2 is a perspective view of a gimbals for mounting an unmanned airplane for image capturing according to the present invention, FIG. 3 is a perspective view of a gimbals according to an embodiment of the present invention, 4 and 5 are a plan view and a bottom view of a gimbal for mounting an unmanned airplane for image capturing according to the present invention. FIG. 6 is a plan view and a bottom view of an unmanned airplane mounting gimbal for photographing according to the present invention, Fig. 3 is a perspective view showing the operation relationship of the gimbal for mounting an aircraft. Fig.

1 to 6, the gimbals according to the embodiment of the present invention include first, second, and third frames 10, 20, and 30, first and second rotation units 40 and 50, a gyro sensor 60 And the shutter transmitter 70. This allows the photographing means SC to be mounted on the mounting portion 1a of the UAV 1 so as to detachably fix the photographing means SC while keeping the photographing means SC horizontally and vertically It is advantageous to obtain a clear and accurate image without distortion.

Meanwhile, the unmanned airplane 1 according to the present embodiment is a known flying object and has a mounting portion 1a on which a gimbal 100 according to the present invention can be installed.

For reference, the mounting portion 1a is provided inside the UAV 1.

Since the UAV 1 is well known in the art, a detailed description thereof will be omitted.

2 to 6, the first, second and third frames 10, 20 and 30 are arranged in a rectangular shape using a metal piece made of a lightweight material such as aluminum. Then, So as to be integrated with each other.

The first, second, and third molds 10, 20, and 30 may be formed of various known materials as needed.

A shaft hole 11 in which the Y-axis member 21 of the second frame 20 is rotatably fitted is integrally formed on the front surface of the first frame 10, and a first rotating means 40 is fixed A hole through which the threaded bolt is inserted is integrally formed.

In addition, a semicircular first guide part 12 is integrally formed at the upper end of the front surface of the first frame 10, and the first guide part 12 may not be applied if necessary.

The second frame 20 is rotatably installed inside the first frame 10.

A Y-axis member 21 rotatably fitted in the shaft hole 11 of the first frame 10 is formed on the front surface of the second frame 20 and a first rotation means 40 A hole through which the threaded bolt is inserted is formed integrally.

A second guide portion 22 is integrally formed at the upper end of the front surface of the second frame 10 so as to communicate with the first guide portion 12 of the first frame 10, The portion 22 may not be applied as needed.

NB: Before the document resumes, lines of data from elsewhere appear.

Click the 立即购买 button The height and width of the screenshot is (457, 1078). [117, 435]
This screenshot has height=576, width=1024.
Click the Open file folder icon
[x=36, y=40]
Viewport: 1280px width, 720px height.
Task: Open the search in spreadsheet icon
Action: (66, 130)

On the left side of the second frame 20, there is formed a hole through which the screw bolt is inserted so that the second rotating means 50 can be fixed. On the right side of the third frame 30, A shaft hole 21 into which the member 31 is rotatably fitted is integrally formed.

As the bolt 35 is exposed through the first and second guide portions 12 and 22 of the first and second frames 10 and 20, the operator can easily and easily remove the bolt 35 using a tool such as a screwdriver It is easy to tighten or loosen.

The third frame 30 is rotatably installed inside the second frame 20, and the photographing means SC is detachably received.

The front surface of the third frame 30 is integrally formed with a fastening hole 37 in which a screw tab is formed on the inner circumferential surface and the first and second guide portions 12 and 22 are in communication with each other. A bolt 35 (screw bolt) is fastened to the nut portion c of the photographing means SC so that the photographing means SC can be firmly fixed to the inside of the third frame 30.

On the left side of the third frame 30, there is formed a hole through which the screw bolt is inserted so that the second rotating means 50 can be fixed, and on the right side, The X-axis member 31 rotatably fitted in the X-axis member 21 is integrally formed.

In addition, a seating part 32 is disposed on one side of the inner lower end of the third frame 30 so as to face each other, and a lens-exposed part 33 is formed between the seating parts 32.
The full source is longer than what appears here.